==== Lesetext

Das Leben ist autopoietisch, es entwickelt sich aus dem vergangenen Leben. Schon bei dieser einfach erscheinenden Erkenntnis kann die Mathematik kein Modell liefern. Maturana und Varela haben das in ihren Beiträgen wunderbar aufbereitet. Ich brauche das hier nicht zu wiederholen.[22]

Wir haben zu Beginn bestimmt, dass Naturgesetze vorhersagbare Ergebnisse liefern, das ist sozusagen ihre Definition. Bei Maturana ist die Überprüfung der Voraussage mit der Fähigkeit gekoppelt, die Ergebnisse zu beobachten. Turbulenzen, chaotische Entwicklungen oder Zufälle übersteigen die Abstraktionsmöglichkeiten des Beobachters.. Wenn es darin Gesetzmäßigkeiten gibt, können wir sie nicht erkennen. Wenn die Entwicklungen vom Beobachter beeinflusst werden, ist die keine Voraussage möglich.

 

Der Beobachter ist überfordert

Betrachten wir eines der bekanntesten Naturgesetze: Die Gravitation. Der Legende nach wurde es durch einen Apfel initiiert, der Newton auf den Kopf fiel und ihm die Analogie zwischen einem beliebigen, hier natürlichen Gegenstand und dem Mond offenbarte.[23] Der Apfel wird nicht in seinem Aussehen, seiner Farbe, Größe oder Form erkannt. Nicht sein Geschmack interessiert Newton, die Süße des Fruchtfleisches, der Saft der sich daraus gewinnen lässt. Der Baum, von dem der Apfel fiel ist gänzlich unbedeutend, die Reifephase mit Regen und Sonne, die den Apfel wachsen ließ. Seine Vergangenheit als Blüte und seine Zukunft als Samen spielen keine Rolle in der folgenden Theorie. Das gesamte Leben des Apfels wird reduziert auf Ort, Impuls und äußere Kraftanwendung.[24]

In diesem und nur in diesem Sinne kann Newton ein Gesetz aufstellen, das die Bewegung des Apfels mit der des Mondes in eine Beziehung bringt. Mit dem Gesetz wurde formuliert, dass der Impuls eines Körpers unverändert ist, wenn er sich im Raum bewegt. Wie wir an dem kleinen Beispiel schon sehen, gilt das Gesetz nur unter extrem eingegrenzten Randbedingungen, von denen die einfachste noch ist, dass keine äußere Kraft in diese künstliche Anordnung einwirkt. Die Eigenschaften des Apfels werden auf die Ramsdera reduziert, ebenso wie die des Mondes, eines Steines, eines Elefanten oder eines Flugzeuges, das auf die Erde fällt.

========

* Aufgaben:
a. Erklären Sie in ein bis drei Sätzen, warum Newton laut dem Text über Naturgesetze ein Gesetz aufstellen kann, das die Bewegung des Apfels mit der des Mondes in Beziehung bringt.
b. Beantworten Sie zum Text über Naturgesetze kurz die folgenden Fragen:
(i) Was liefern Naturgesetze laut der zu Beginn getroffenen Bestimmung?
(ii) Welches Naturgesetz betrachtet der Text als eines der bekanntesten?
(iii) Wessen Beiträge haben den autopoietischen Charakter des Lebens aufbereitet?
c. Schreiben Sie den Text über Naturgesetze im Anschluss an seinen letzten Satz weiter.
Die Zeilen weiter unten werden für diese Aufgaben nicht gebraucht.

==== Rohdaten

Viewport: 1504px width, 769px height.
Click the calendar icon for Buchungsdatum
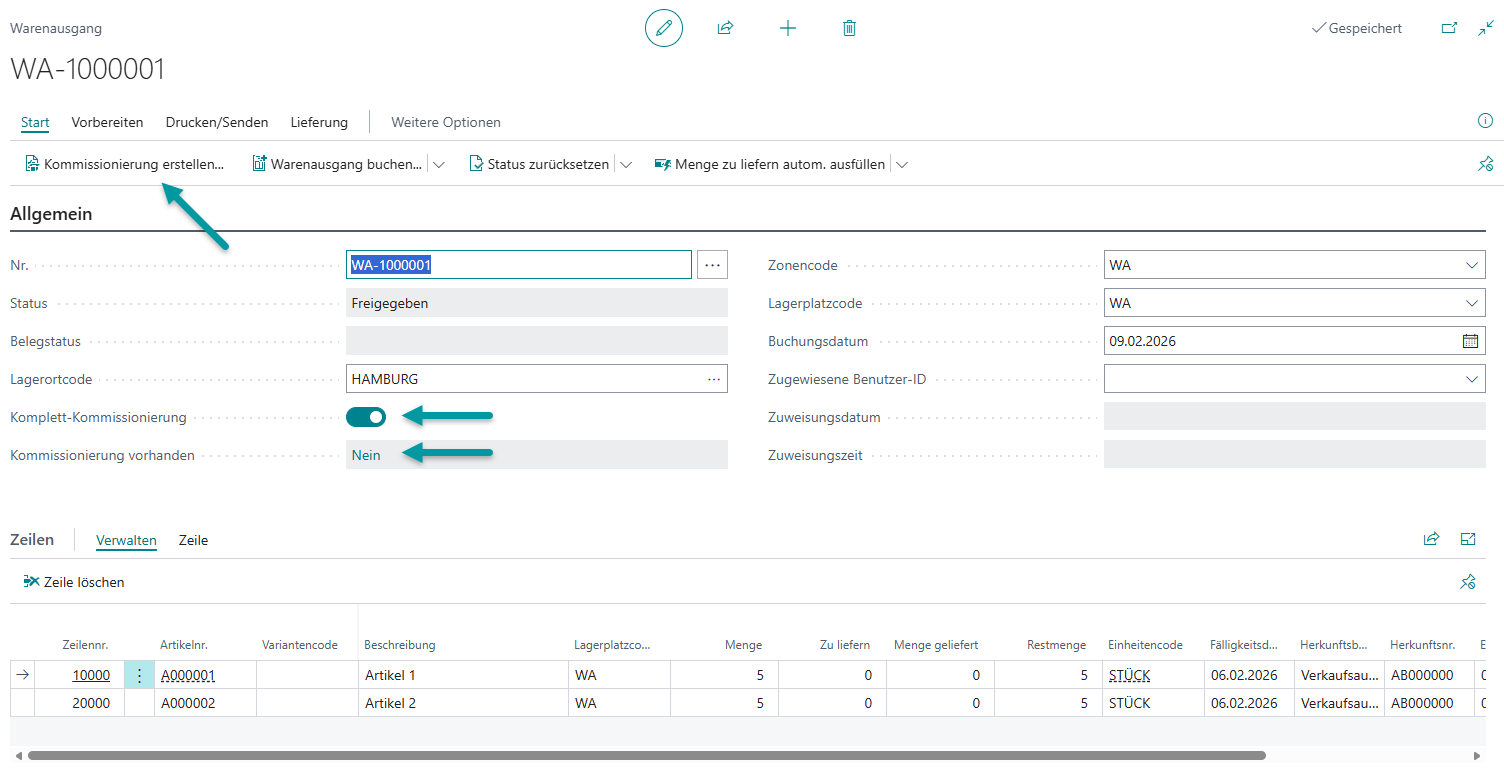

========

* Lösungen:
a. Das gesamte Leben des Apfels wird auf Ort, Impuls und äußere Kraftanwendung reduziert. Aussehen, Geschmack, der Baum sowie seine Vergangenheit als Blüte und seine Zukunft als Samen spielen keine Rolle. Nur in diesem Sinne kann Newton das Gesetz aufstellen.

b.
(i) Vorhersagbare Ergebnisse.
(ii) Die Gravitation.
(iii) Die Beiträge von Maturana und Varela.

c.
Der Fall des Apfels auf Newtons Kopf hat zur kreativen Idee geführt. Dieses Ereignis gibt es nur einmal, die Gravitation kann nicht nochmals erfunden werden, egal wie viele Äpfel auf Köpfe fallen.

In einer ganzheitlichen Betrachtung würden weitere Einflussgrößen eine Rolle spielen. Das gesellschaftliche Umfeld wäre entscheidend, in dem Newton aus der pestverseuchten Stadt auf das Land geflüchtet ist. Sein alchimistischer Forschungsdrang wäre von Bedeutung, in dem er Gold auf künstlichem Wege erzeugen wollte. Die Gedankenexperimente des René Descartes wären wichtig, der mit der Erfindung der dritten Dimension die mathematische Beschreibung der Geschwindigkeit erst ermöglicht hat.

Mit allen ganzheitlichen Beschreibungen lässt sich kein Modell formulieren, das am Ende die Erfindung der Gravitation als Ergebnis ausspuckt.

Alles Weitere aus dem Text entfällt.